Pointing data for screenshots
** Begin **

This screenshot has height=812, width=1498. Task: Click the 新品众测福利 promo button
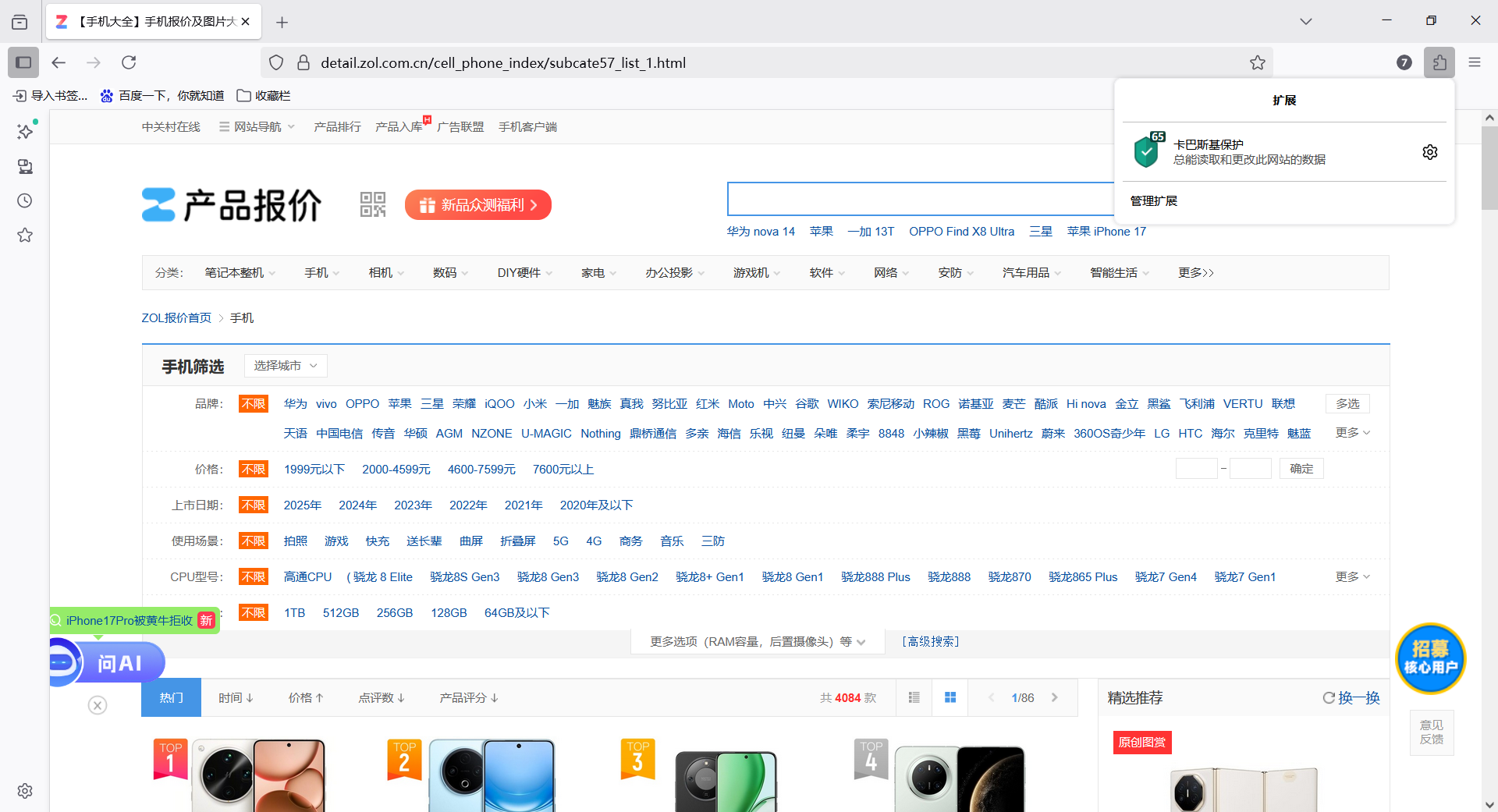tap(477, 205)
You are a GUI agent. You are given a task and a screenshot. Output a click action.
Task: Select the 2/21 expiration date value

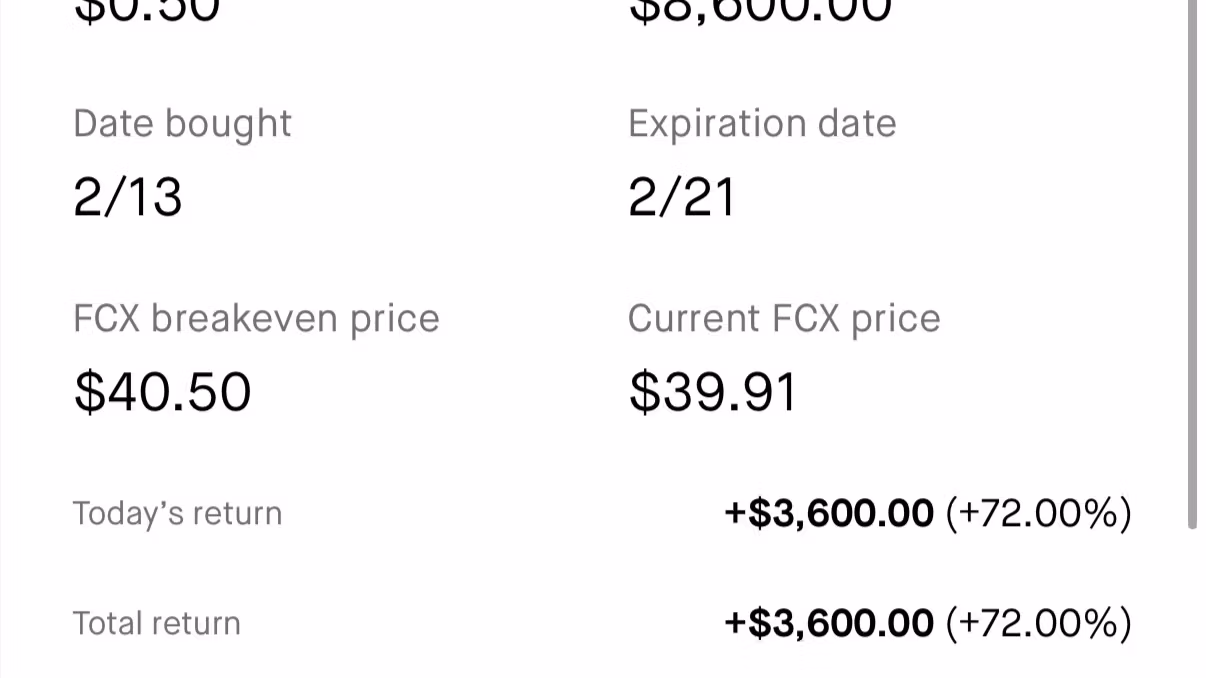(682, 197)

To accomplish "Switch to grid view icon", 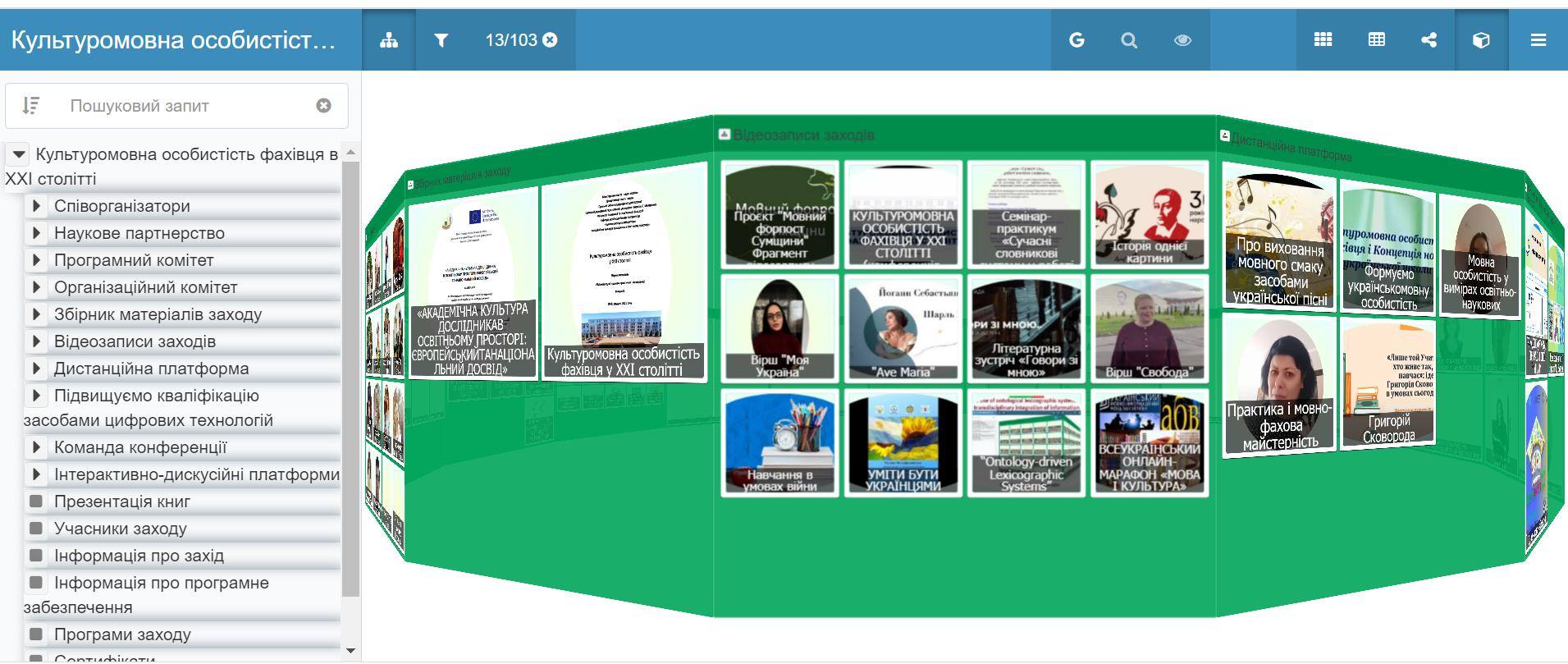I will coord(1323,40).
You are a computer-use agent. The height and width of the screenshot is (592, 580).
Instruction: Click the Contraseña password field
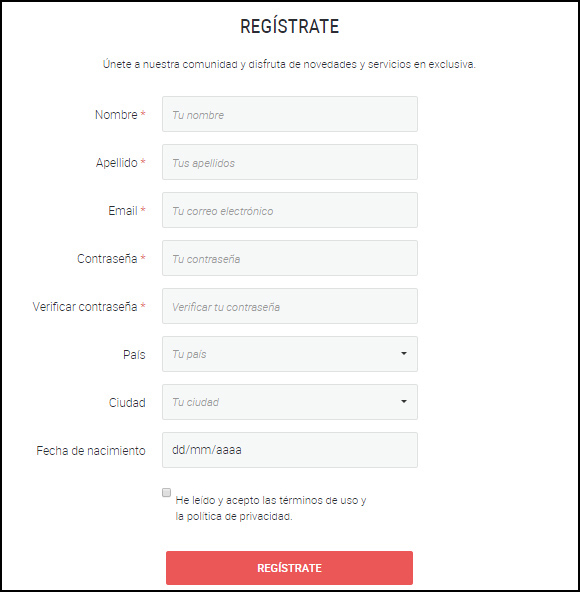(290, 258)
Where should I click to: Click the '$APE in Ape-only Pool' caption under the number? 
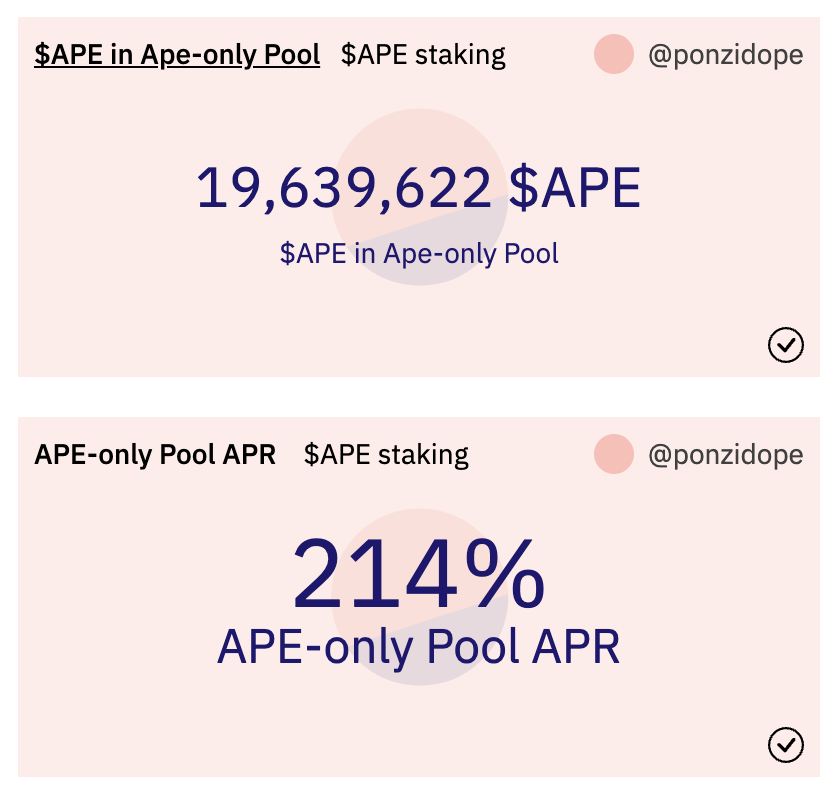point(421,253)
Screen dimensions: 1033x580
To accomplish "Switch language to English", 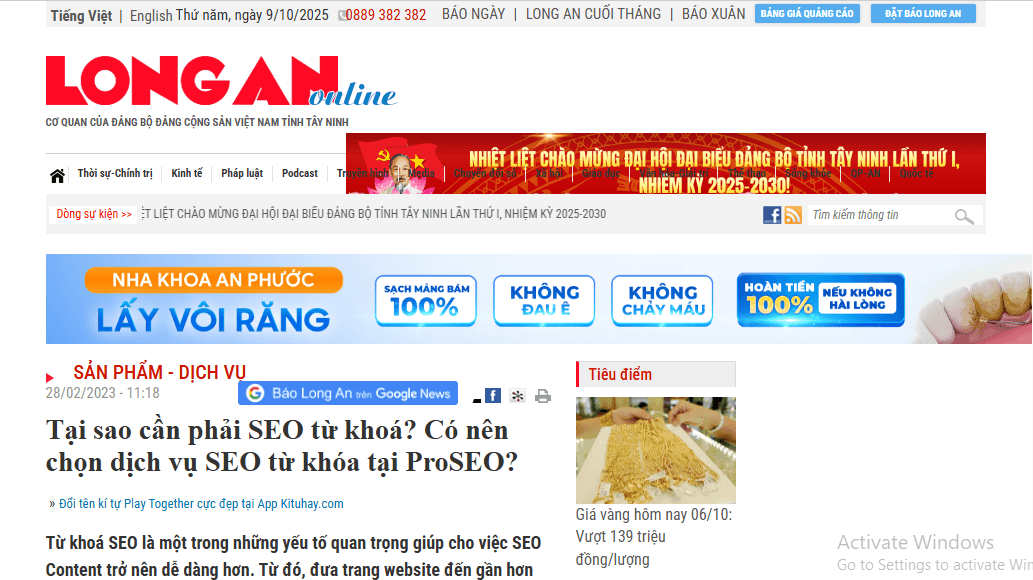I will point(151,15).
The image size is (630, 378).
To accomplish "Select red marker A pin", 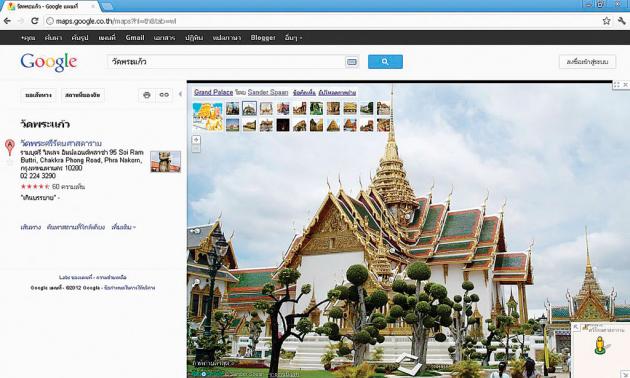I will click(10, 147).
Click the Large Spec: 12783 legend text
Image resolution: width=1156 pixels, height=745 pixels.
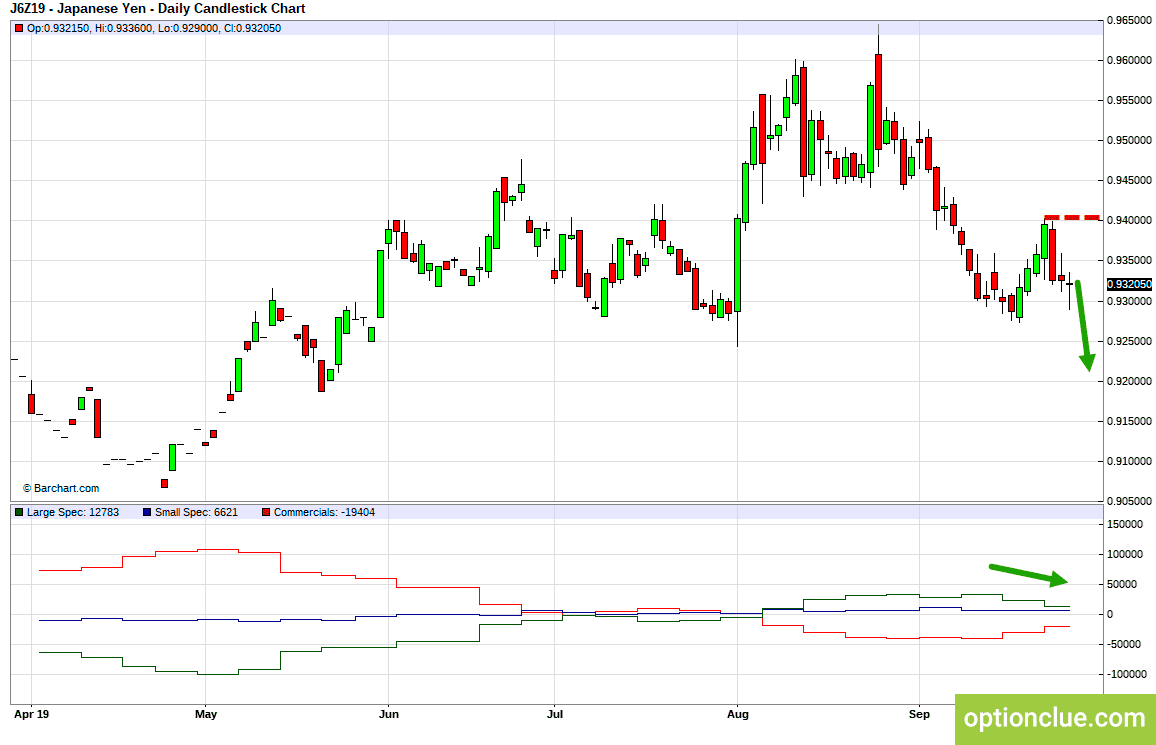(x=73, y=512)
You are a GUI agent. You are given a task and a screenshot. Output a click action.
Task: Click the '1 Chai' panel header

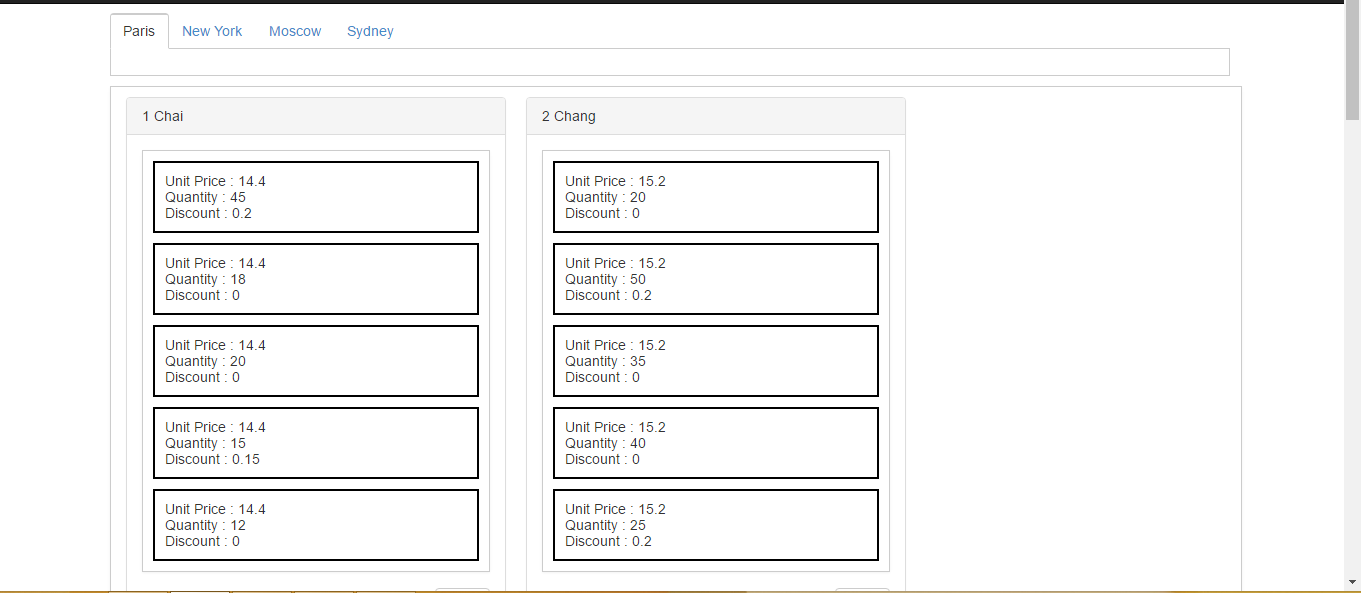pos(315,116)
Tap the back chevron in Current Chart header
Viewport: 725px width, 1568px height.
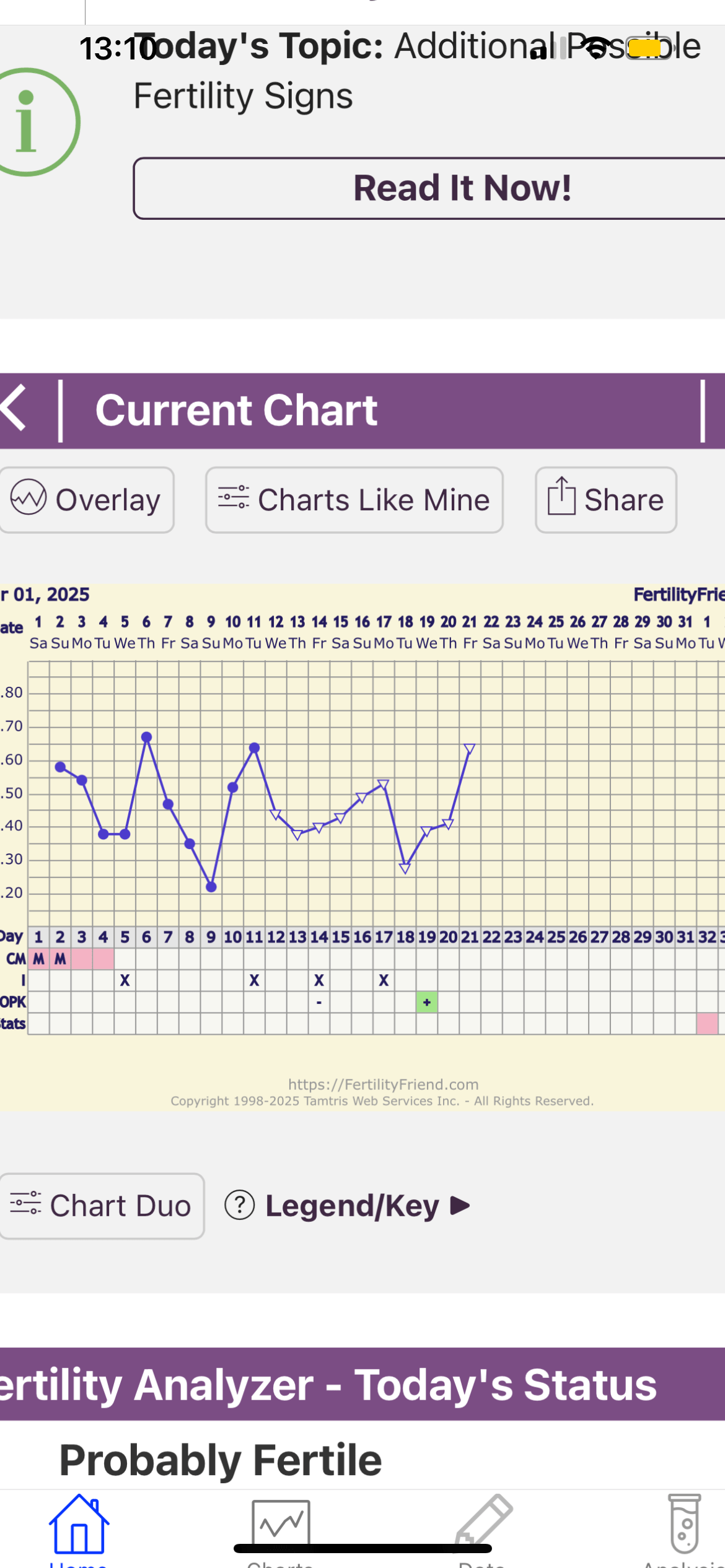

** End **

Rewrite every line in the stretch from the line containing "Click the Large Spec: 12783 legend text" through the line containing "pos(315,116)", multiplying only the coordinates in the answers by 0.55 and rounding each to a whole number, with halves rounded up. Leave the pictures out.

### [RESULT BELOW]
Click the Large Spec: 12783 legend text
Image resolution: width=1156 pixels, height=745 pixels.
(x=40, y=282)
You are a GUI agent. You are given a task and a screenshot. Output a click action.
Task: Click the '1 Chai' panel header

pos(173,64)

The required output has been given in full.